Exercise goal → Each line in the entries below that holds the string "agent" is to be listed.

Records shown →
⟨

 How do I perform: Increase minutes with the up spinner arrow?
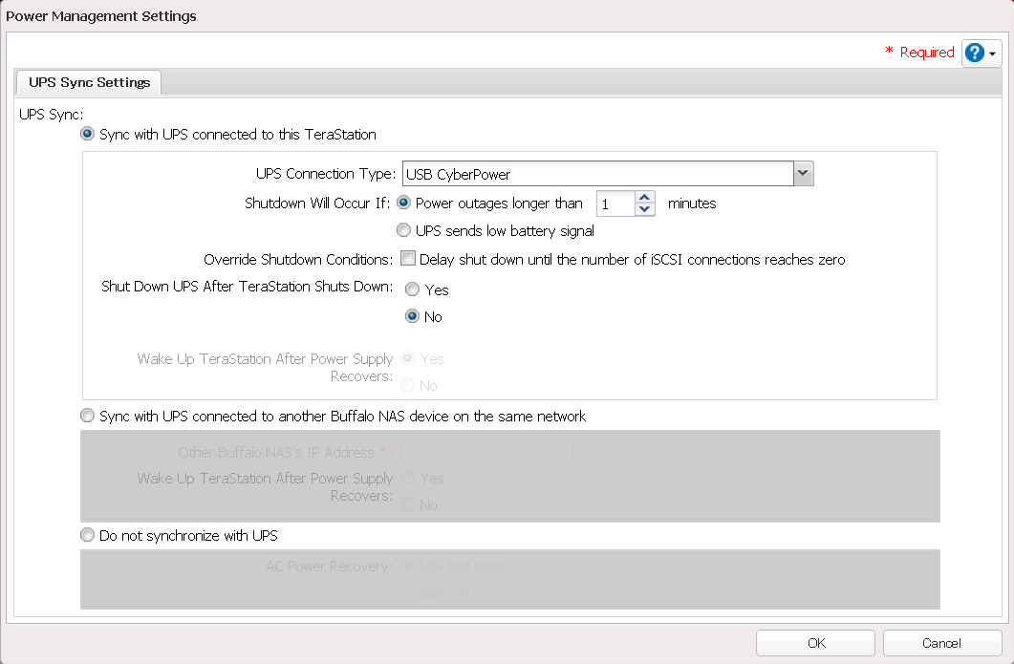pos(645,198)
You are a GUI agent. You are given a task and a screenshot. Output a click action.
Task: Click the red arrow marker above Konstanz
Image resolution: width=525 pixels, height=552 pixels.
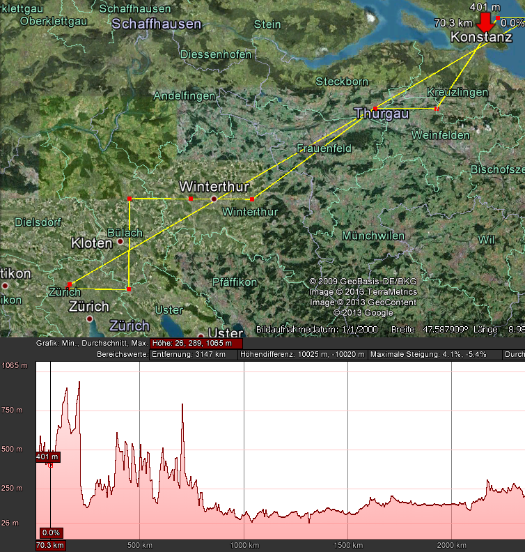click(485, 23)
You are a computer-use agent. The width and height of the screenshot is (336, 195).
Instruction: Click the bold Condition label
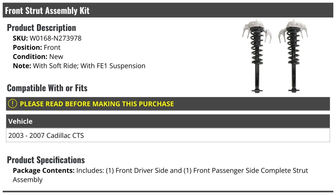pos(30,57)
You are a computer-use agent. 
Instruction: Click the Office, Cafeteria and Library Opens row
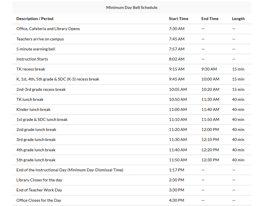tap(48, 29)
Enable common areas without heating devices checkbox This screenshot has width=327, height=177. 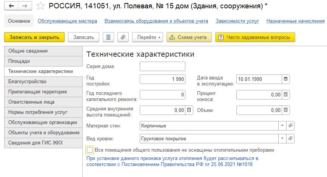point(89,150)
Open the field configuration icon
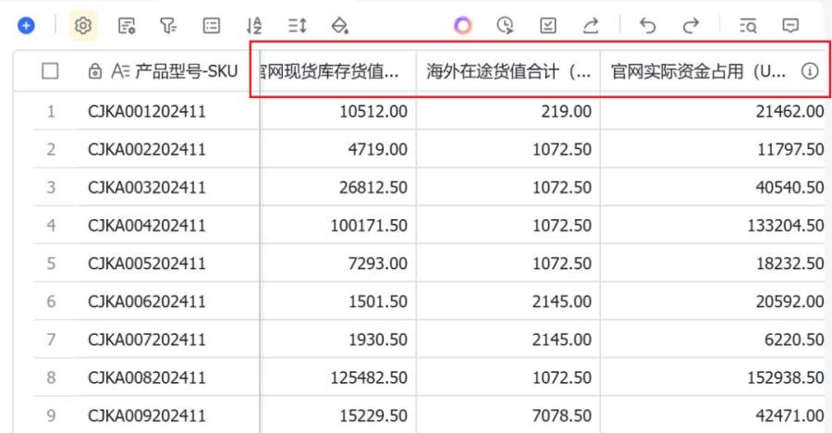Screen dimensions: 832x433 pos(127,26)
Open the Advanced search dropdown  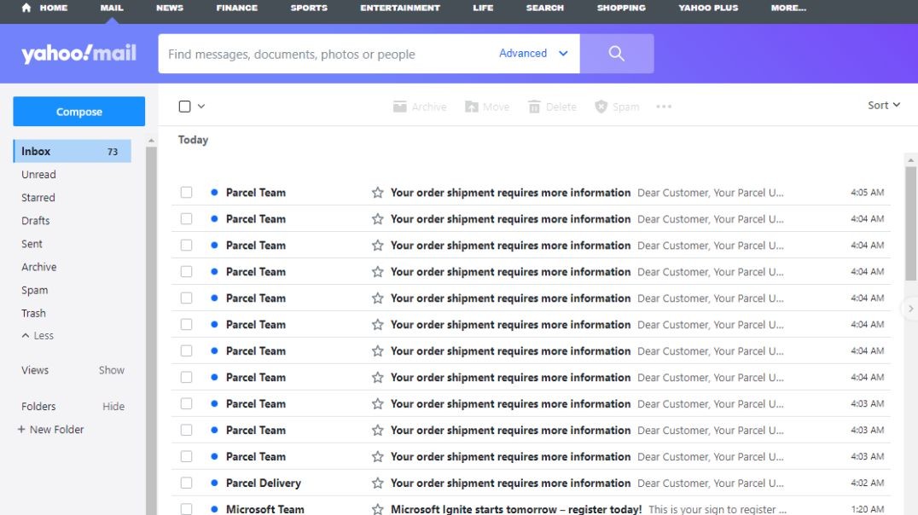532,53
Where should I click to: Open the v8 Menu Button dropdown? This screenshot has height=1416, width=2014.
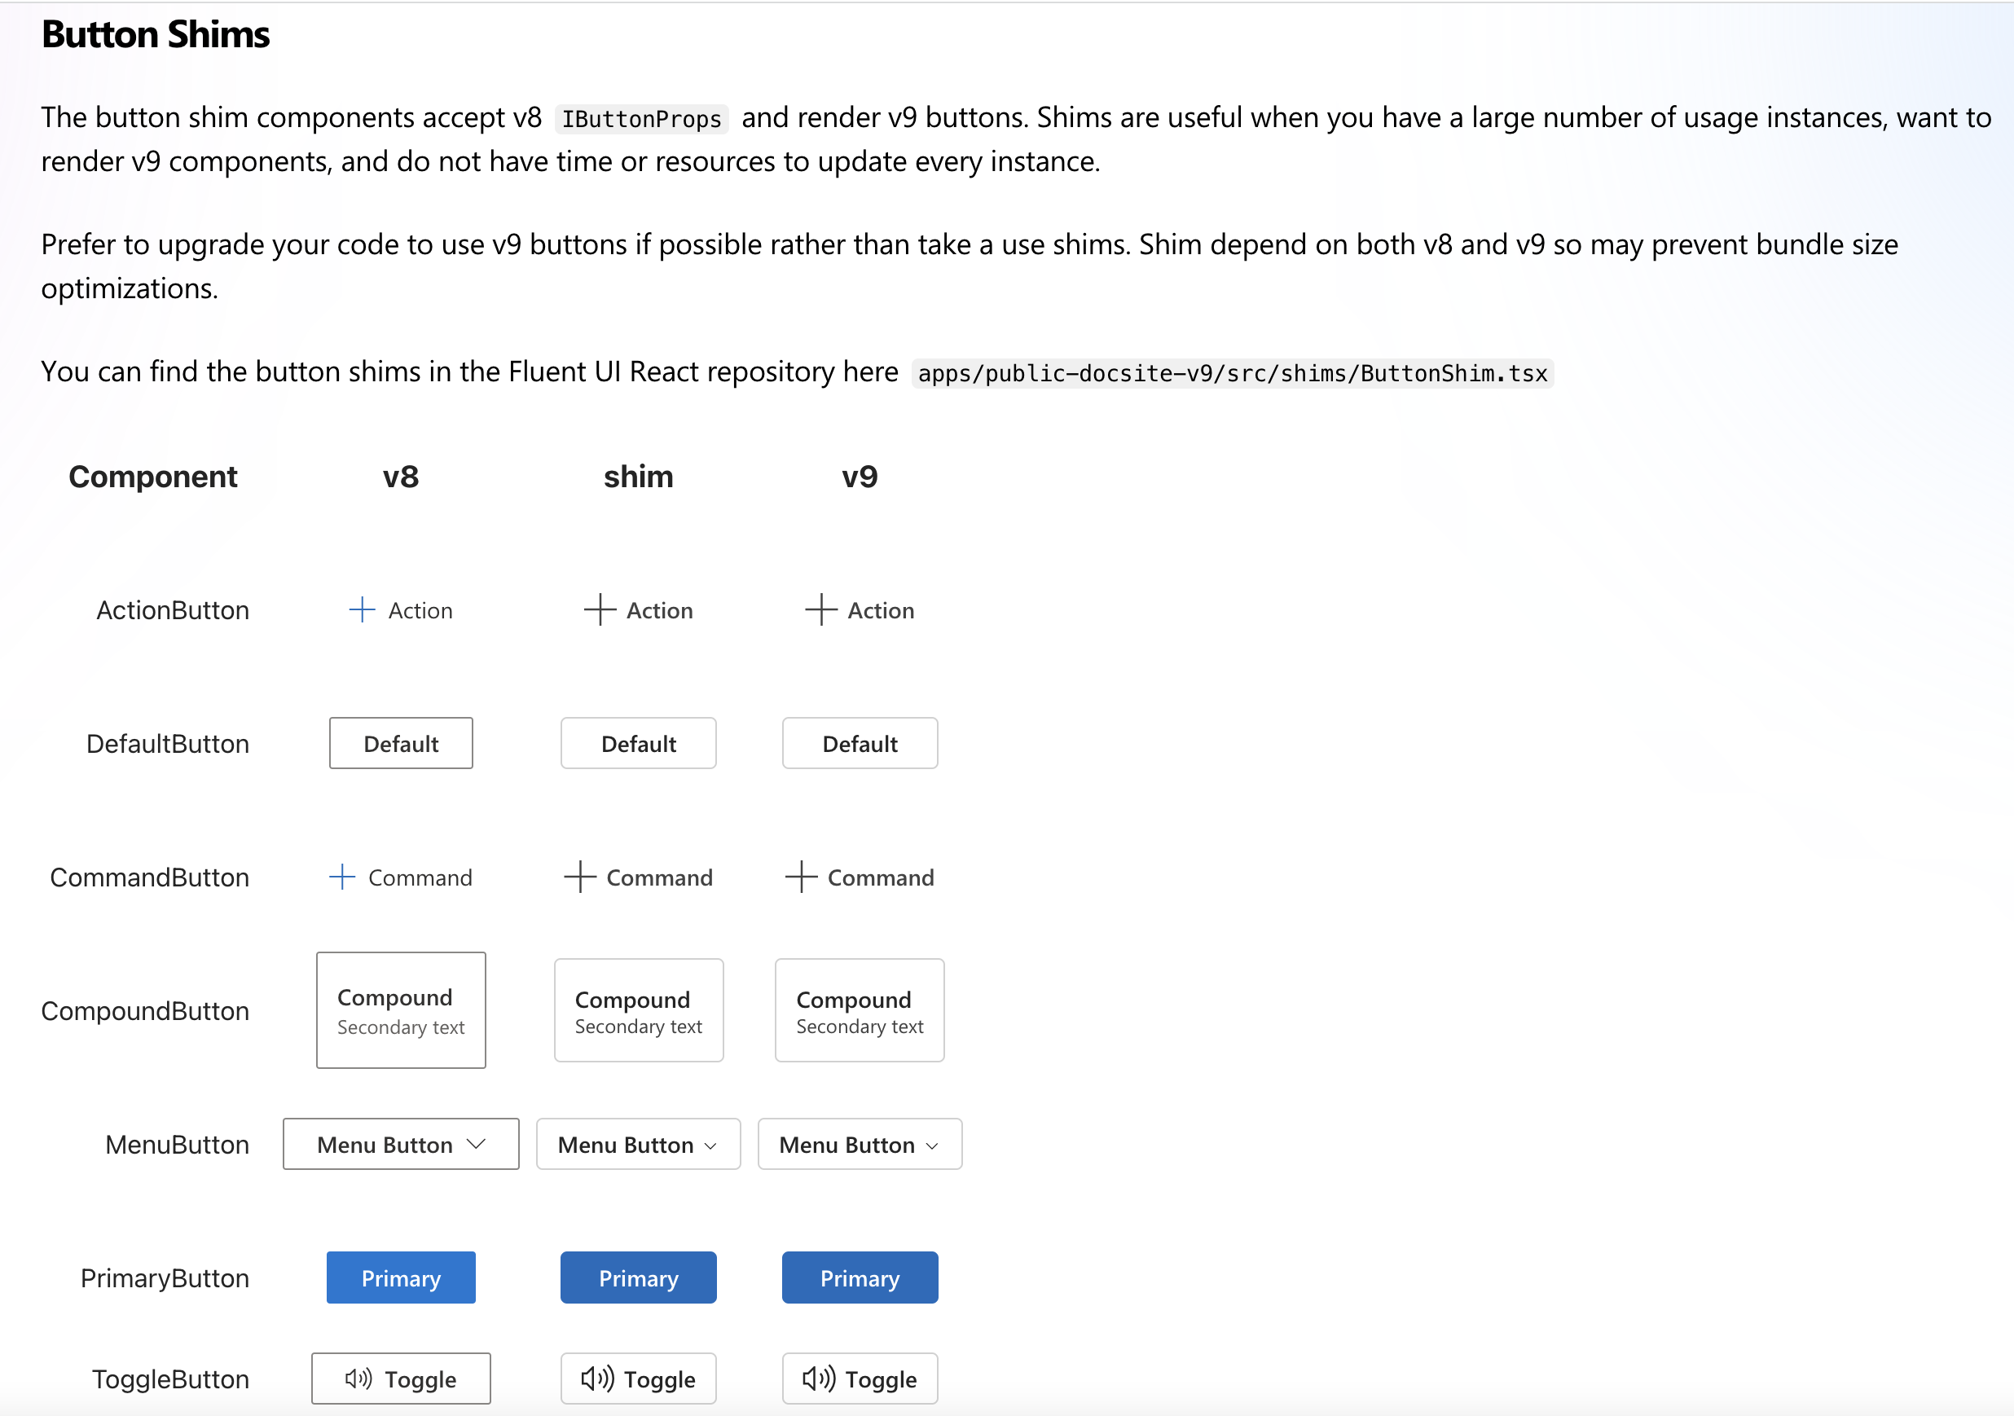pos(401,1144)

⟩

Task answer →
You are a GUI agent. You are given a task and a screenshot. Output a click action.
You are a computer-use agent. The width and height of the screenshot is (336, 195).
You are a computer-use agent. 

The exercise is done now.